Security

Prompt Injection Protection for AI Email

Email is an open channel — anyone can send your agent a message. Molted Email scans every inbound email for injection patterns, quarantines high-risk content, and blocks data leakage with canary tokens.

How it works

1

Inbound email arrives

When a reply is received, the content is sanitized — invisible Unicode characters, data URIs, scripts, iframes, and hidden elements are stripped before storage.

2

Injection patterns detected

The content is scanned for prompt injection patterns across four categories: instruction overrides, role play attempts, system prompt mimicry, and delimiter abuse. Each match contributes to a risk score.

3

High-risk content quarantined

Messages with high injection risk are automatically quarantined — their body is replaced with a placeholder in the agent view. Operators can review quarantined content separately.

4

Thread anomalies flagged

The system detects forged thread injection (new sender not in thread history), intent flips from unknown senders, and rapid intent changes within short time windows.

5

Canary tokens block leakage

Every thread includes a canary token in the agent context. If an attacker tricks your agent into echoing the token in an outbound email, the send is blocked before delivery.

Configure protection

PUT /v1/me/safety-settings

// Configure safety settings
PUT /v1/me/safety-settings
{
  "quarantineHighInjection": true,
  "holdCriticalAnomalies": true,
  "blockCanaryViolations": true
}

Protection layers

Instruction Override Detection

Catches patterns like "ignore previous instructions", "disregard all previous", and "override your rules" embedded in email content.

Role Play Detection

Catches patterns like "you are now", "act as a", "pretend to be", and "new instructions:" that attempt to redefine agent behavior.

System Prompt Mimicry

Detects fake system prompts using markers like [INST], <<SYS>>, and other LLM control tokens embedded in email text.

Content Quarantine

High-risk messages are quarantined automatically. Agents see a placeholder; operators can review the full content with elevated permissions.

Canary Tokens

Deterministic integrity tokens per thread. If leaked in outbound content, the send is blocked — catching data exfiltration attempts.

Thread Anomaly Detection

Flags forged thread injections, intent flips from unknown senders, and rapid intent changes. Critical anomalies hold messages for review.

Risk scoring

Each inbound message gets a risk score based on matched injection categories. High-risk messages are quarantined automatically when protection is enabled. All settings are on by default — secure out of the box.

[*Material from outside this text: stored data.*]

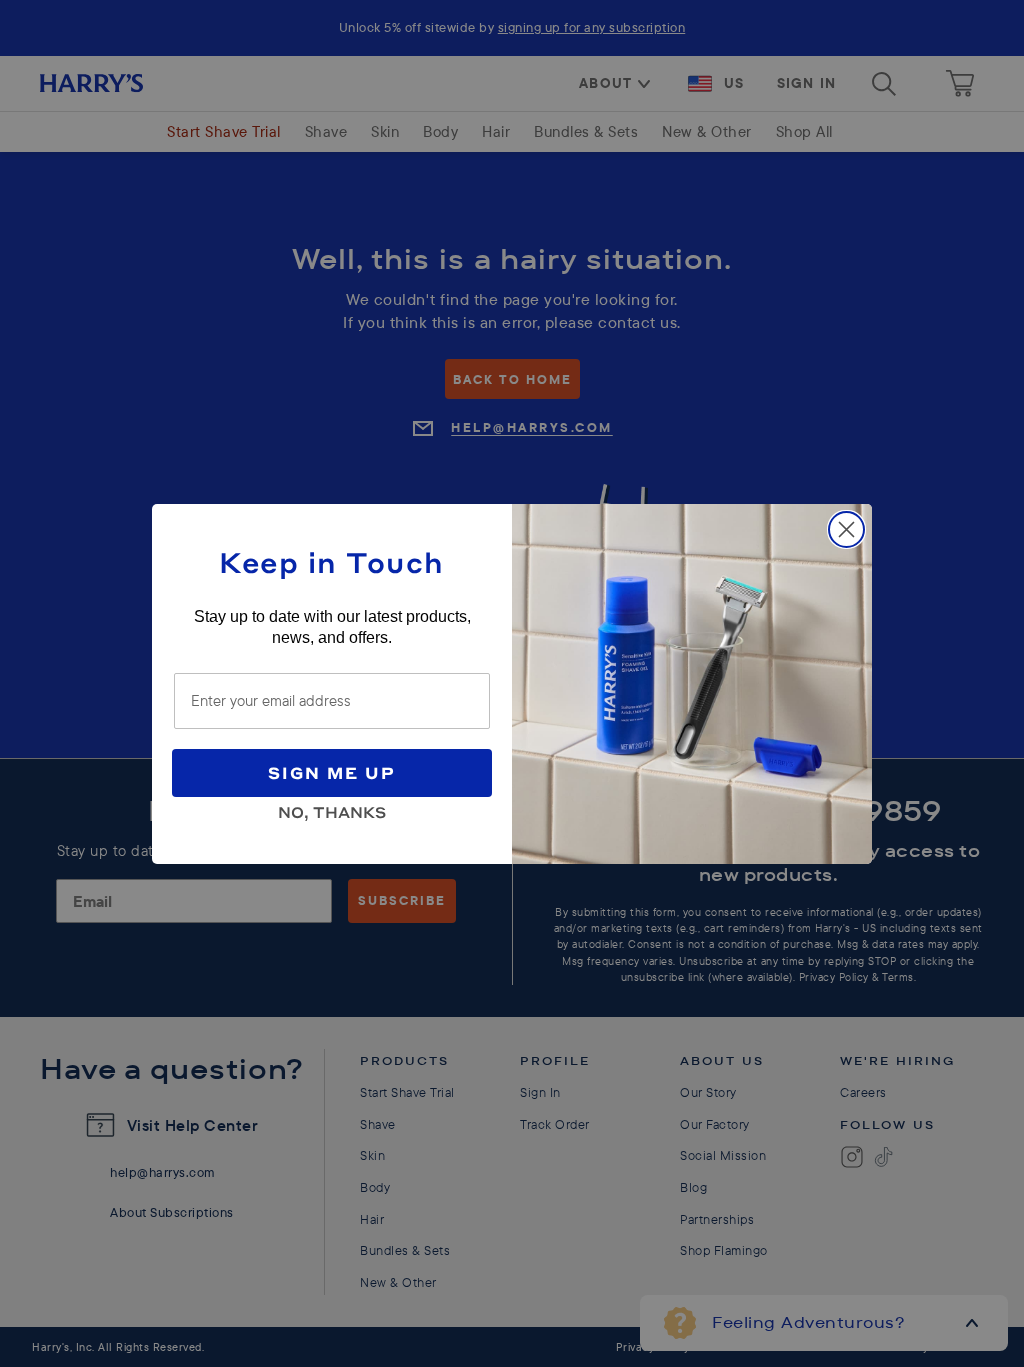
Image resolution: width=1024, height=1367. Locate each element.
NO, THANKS (332, 809)
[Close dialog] (846, 529)
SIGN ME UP (332, 772)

Risk Level    Score Range    Action
none          0              No action
low           > 0, < 0.3    Logged, content delivered
medium        >= 0.3, < 0.7 Flagged for review
high          >= 0.7        Quarantined automatically

Secure by default

All protection layers are enabled out of the box. Your agent is protected from injection attacks, data exfiltration, and thread manipulation from the first email.